— start —

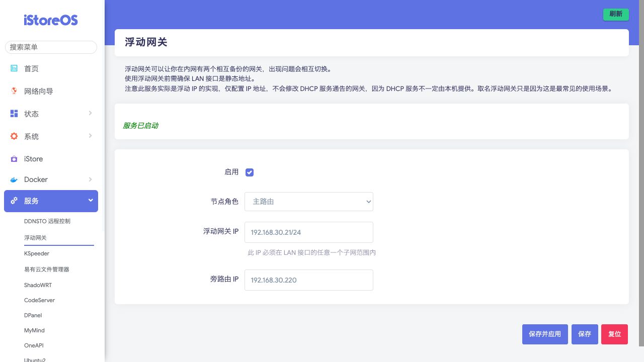Click the iStore shopping bag icon
This screenshot has height=362, width=644.
14,159
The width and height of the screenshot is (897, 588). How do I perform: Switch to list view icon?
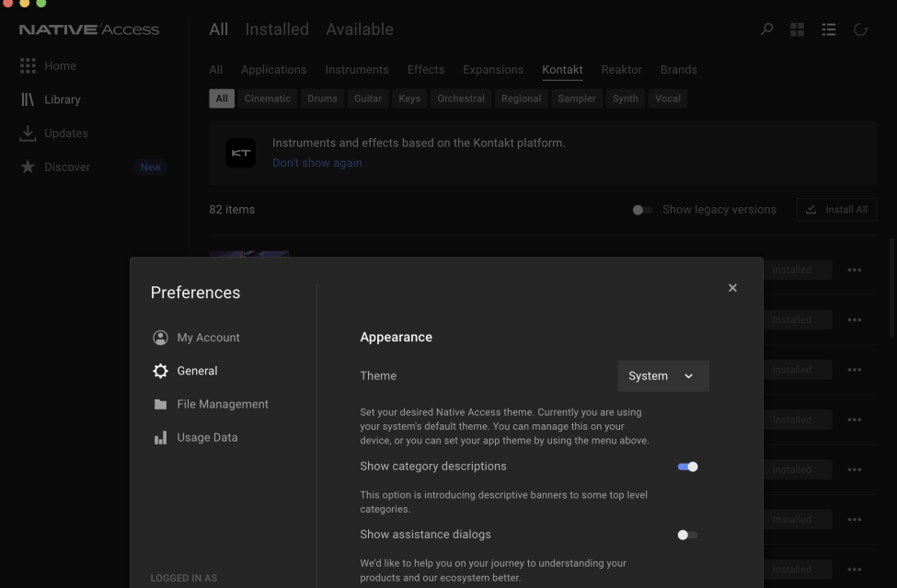[x=828, y=29]
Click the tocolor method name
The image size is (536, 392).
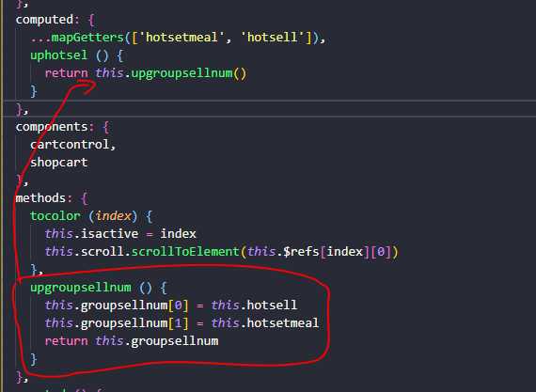[55, 216]
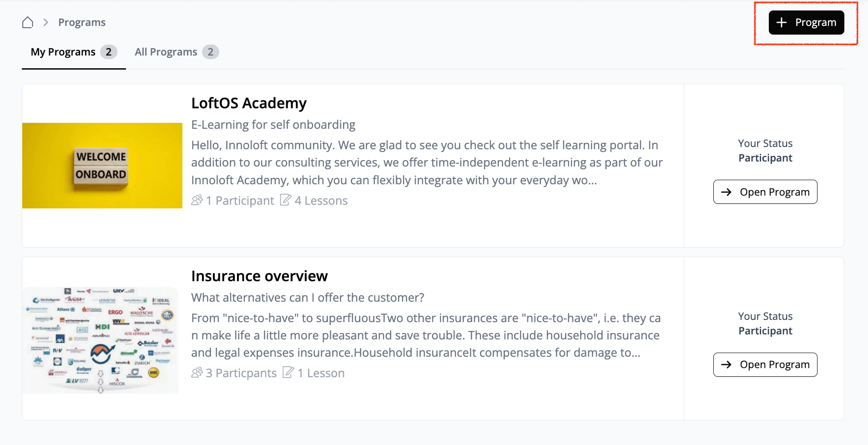The height and width of the screenshot is (445, 868).
Task: Click lessons pencil icon under LoftOS Academy
Action: click(286, 200)
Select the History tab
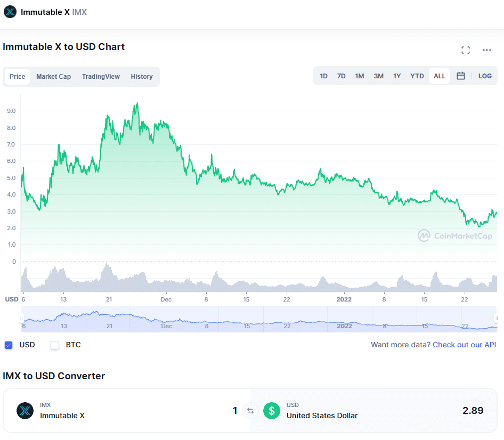Image resolution: width=504 pixels, height=440 pixels. click(142, 77)
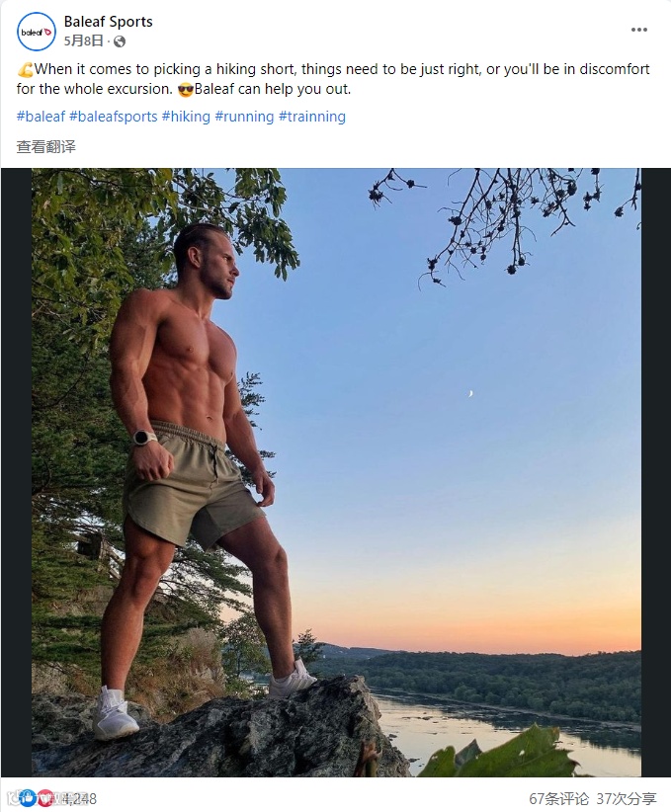Click the Baleaf Sports page name
This screenshot has height=812, width=671.
click(x=108, y=21)
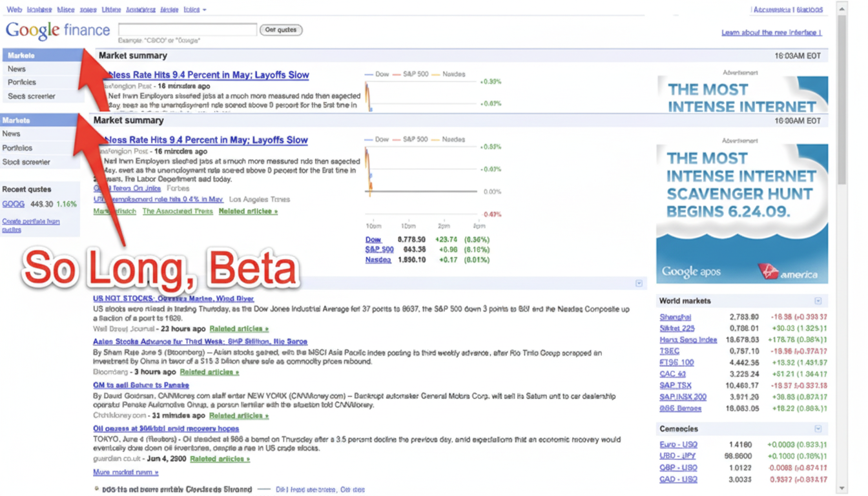Image resolution: width=868 pixels, height=496 pixels.
Task: Click the minimize icon on World markets header
Action: tap(818, 300)
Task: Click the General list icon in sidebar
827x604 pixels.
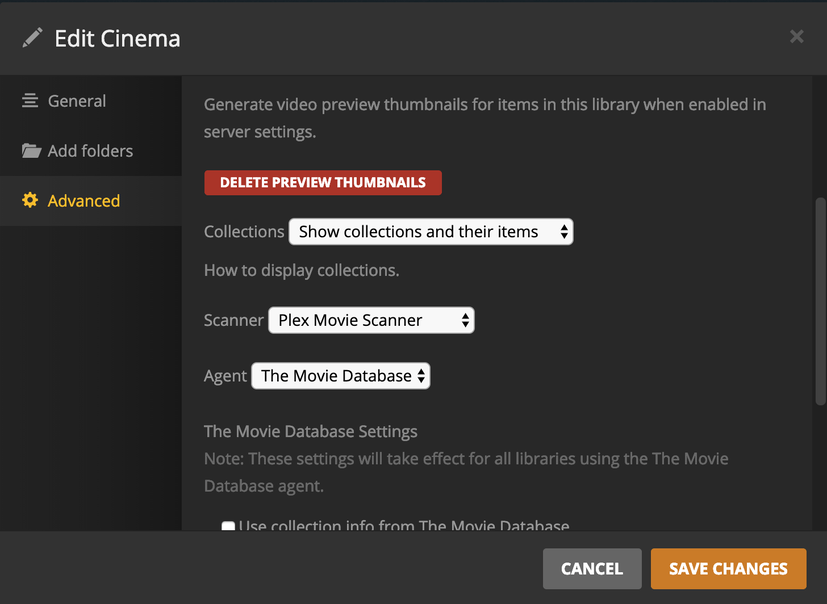Action: coord(31,101)
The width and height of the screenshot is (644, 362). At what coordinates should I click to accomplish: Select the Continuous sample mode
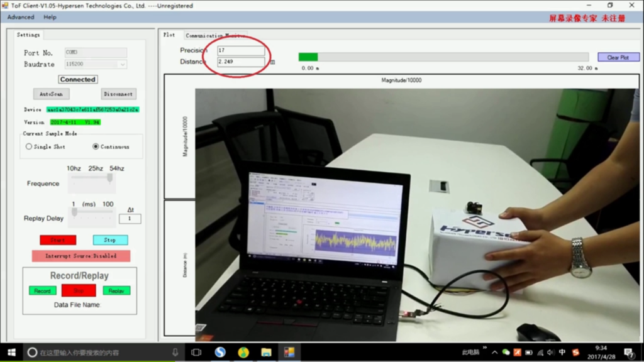[96, 146]
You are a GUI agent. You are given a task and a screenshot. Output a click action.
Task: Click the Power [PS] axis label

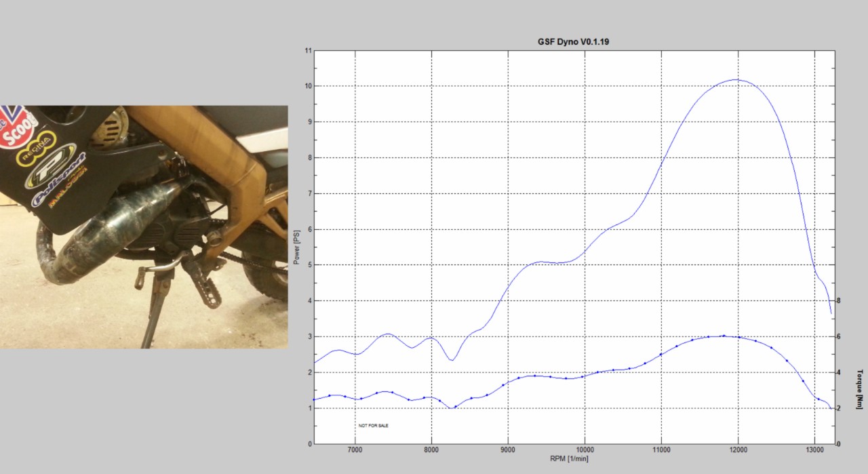(x=296, y=248)
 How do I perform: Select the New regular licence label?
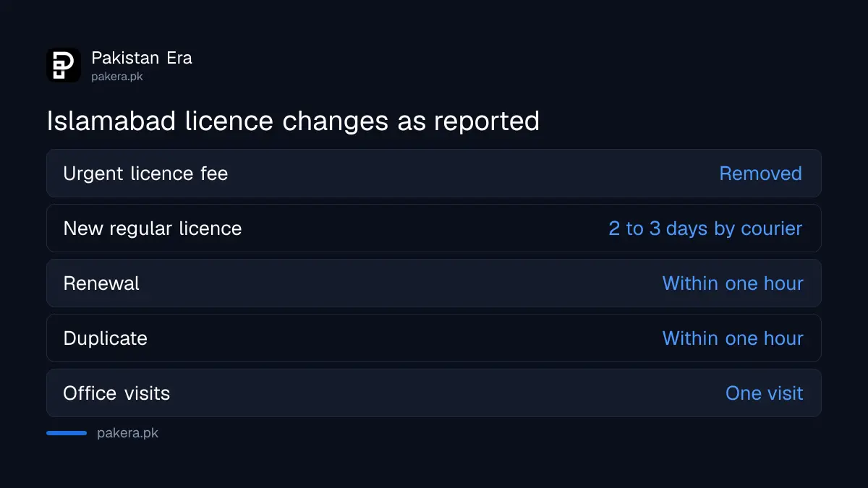(153, 228)
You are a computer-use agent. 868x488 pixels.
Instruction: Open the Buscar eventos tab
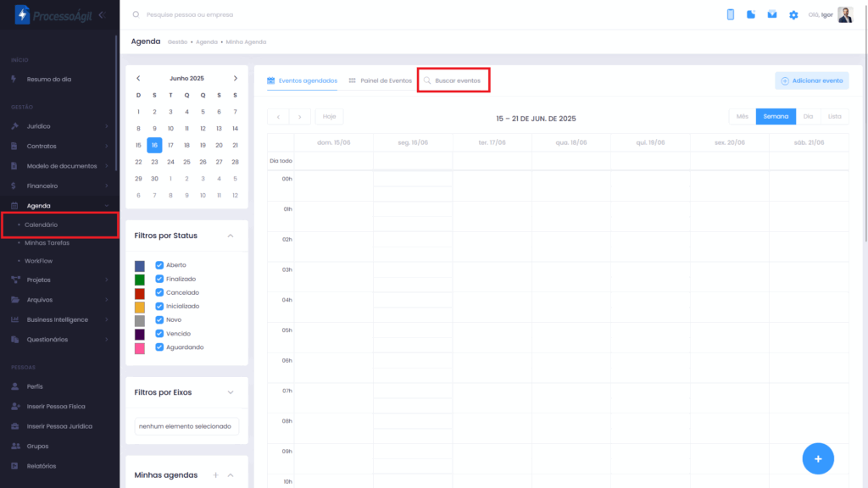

— end —

- _TASK GOAL_: Edit the material above so that every "Select" becomes "Choose", with no other changes, and give it back without the pictures.

- _WRITTEN ANSWER_:
Click the iStore shopping bag icon
This screenshot has height=362, width=644.
14,159
The width and height of the screenshot is (897, 588). How do I perform: Switch to list view icon?
[x=828, y=29]
Click the tocolor method name
The image size is (536, 392).
[55, 216]
The height and width of the screenshot is (445, 868).
Task: Click lessons pencil icon under LoftOS Academy
Action: click(286, 200)
Choose the History tab
Image resolution: width=504 pixels, height=440 pixels. click(142, 77)
Click the Baleaf Sports page name
This screenshot has height=812, width=671.
click(x=108, y=21)
Image resolution: width=868 pixels, height=496 pixels.
Task: Click the minimize icon on World markets header
Action: tap(818, 300)
Task: Click the General list icon in sidebar
827x604 pixels.
Action: coord(31,101)
The width and height of the screenshot is (644, 362). At what coordinates should I click to accomplish: Choose the Continuous sample mode
[96, 146]
You are a GUI agent. You are given a task and a screenshot. Output a click action.
Task: Click the Power [PS] axis label

(x=296, y=248)
 How do I perform: Choose the New regular licence label?
(153, 228)
You are a computer-use agent. 868x488 pixels.
Instruction: Open the Buscar eventos tab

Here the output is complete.